Declining Mexican migration is offset by a half-million Central American migrants yearly, crossing into Mexico from Guatemala, boarding north-bound trains, or paying coyotes to traffic them into the U.S. When that migration reached crisis proportions in 2015, the Mexican government acted helpfully to stem the flow, sending several hundred more migration agents to its southern border and increasing interdictions significantly. Any Mexican relaxation of controls on its southern frontier would exacerbate Central American pressure on the U.S. border
Mexico tolerates the presence of astonishing numbers of U.S. personnel within its territory. They cooperate with their Mexican counterparts on law enforcement, money laundering, weapons interdiction, counter-terrorism, intellectual property rights, and control and prevention of illnesses.
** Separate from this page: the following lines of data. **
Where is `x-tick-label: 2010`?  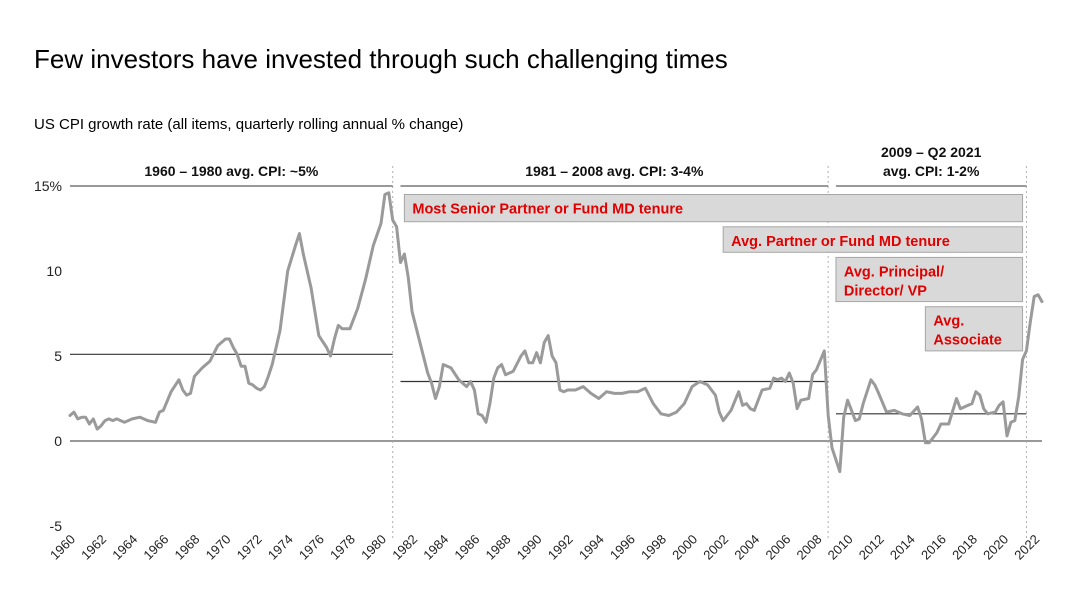
x-tick-label: 2010 is located at coordinates (840, 548).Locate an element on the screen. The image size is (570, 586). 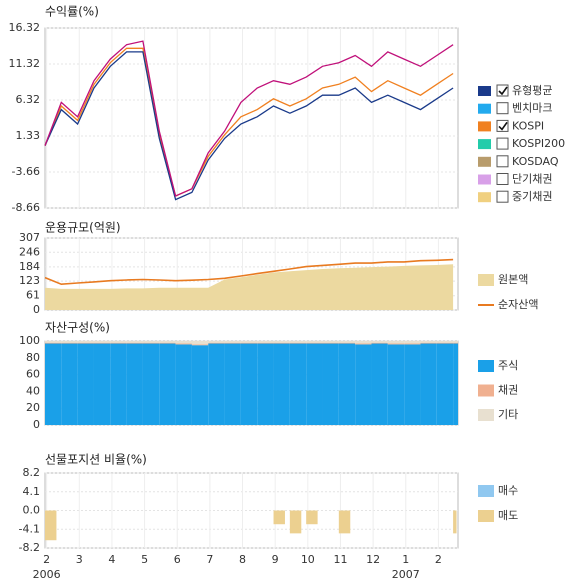
x-tick-label: 6 is located at coordinates (178, 560).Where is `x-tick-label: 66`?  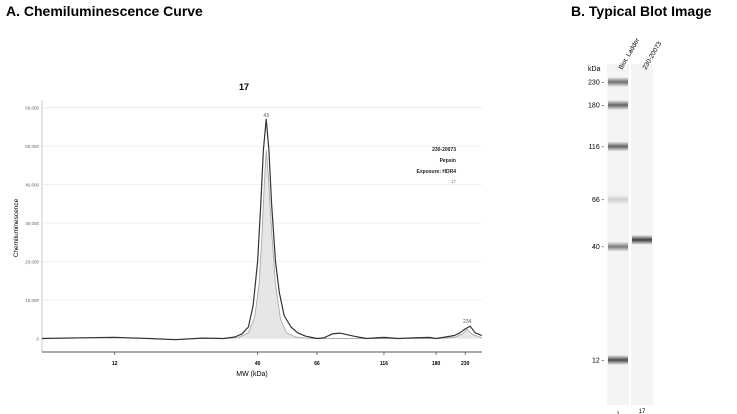
x-tick-label: 66 is located at coordinates (317, 364).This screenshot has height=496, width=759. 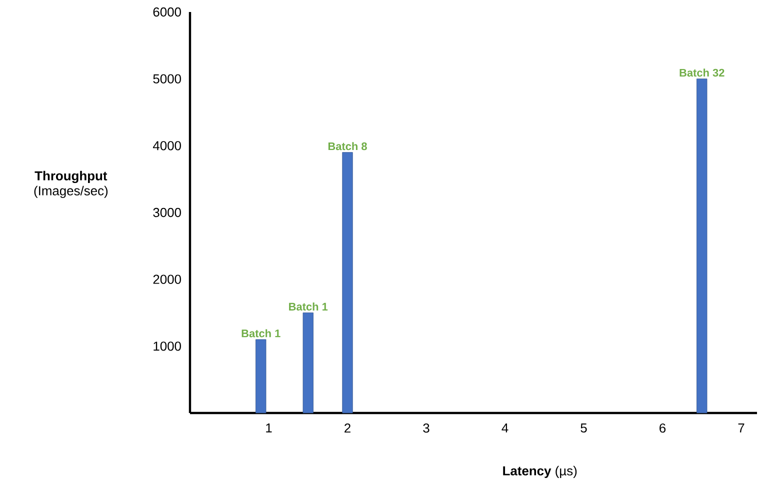 What do you see at coordinates (168, 346) in the screenshot?
I see `y-tick-label: 1000` at bounding box center [168, 346].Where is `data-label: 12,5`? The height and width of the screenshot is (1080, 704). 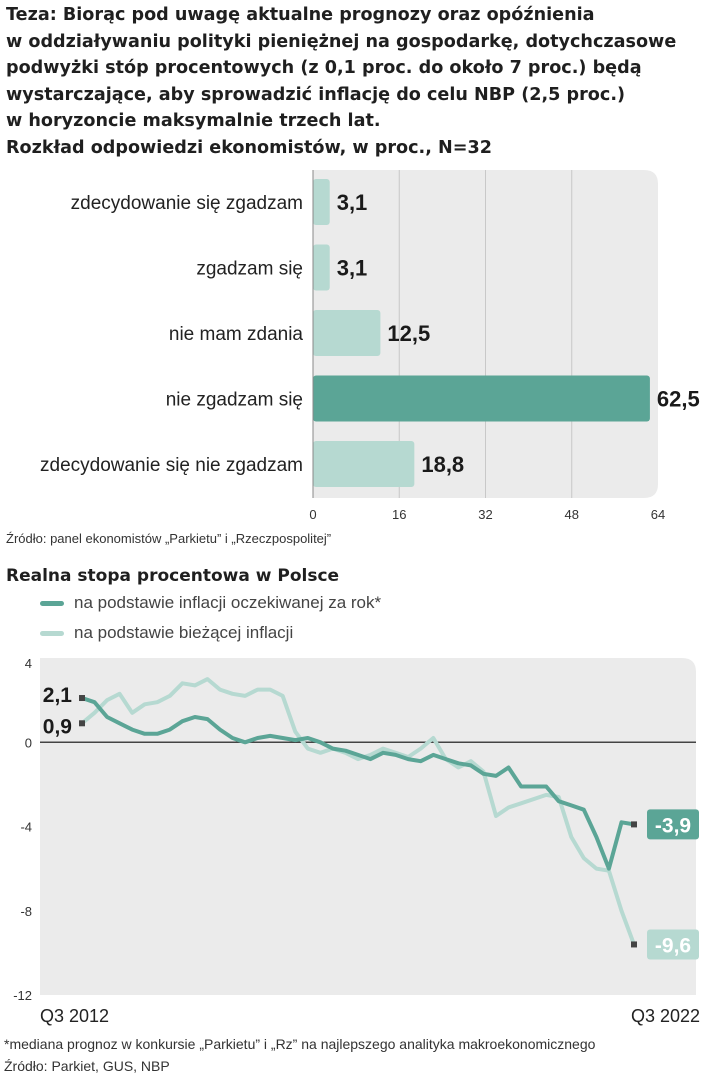
data-label: 12,5 is located at coordinates (408, 334).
The U.S. Drug Enforcement Agency (DEA) manages scores of special agents operating out of offices in a dozen Mexican cities. U.S. intelligence provides communications interceptions and investigations (not welcomed by many Mexican nationalists) to identify fugitives from justice or criminals wanted in U.S. courts. American law enforcement operations would be impossible without the support of the Mexican judiciary, police, and military that provide the search warrants, lead the operations, carry out the arrests, and process the several hundred extraditions of the last decade. Additionally, the largest bilateral collaboration against criminals anywhere in the world is the 2008 Merida Initiative designed to interdict narcotics production and trafficking and improve the Mexican judicial system
Although there are no known terrorist groups operating in Mexico, Homeland Security and the Pentagon keep a watchful eye on potential threats. Dozens of agencies of both countries coordinate supervision of bilateral security concerns to a degree unparalleled in diplomatic practice. How would it serve U.S. security to have Mexican officials angry, resentful, and uncooperative?
U.S. consumers also benefit from operations of the Department of Agriculture and the Food and Drug Administration (FDA) promoting compliance on both sides of the border with regulations to protect against pathogens that might spread from massive food-related commerce. The Mexican government certifies labs for testing and inspection of products and it permits the FDA to operate mobile labs in critical export areas inside its borders. Other agencies cooperate in controlling the spread of exotic pests and preventing the spread of illnesses like influenza that have no borders.
The degree of cooperation between these two allies is unprecedented in diplomatic relations. While the mechanisms of this extraordinary partnership have been largely institutionalized, the fabric of such solidarity could unravel precipitately with an antagonistic administration in either country.
When the current commotion subsides, as it is likely to, it would behoove us to remember, if you would have a good neighbor you have to be one.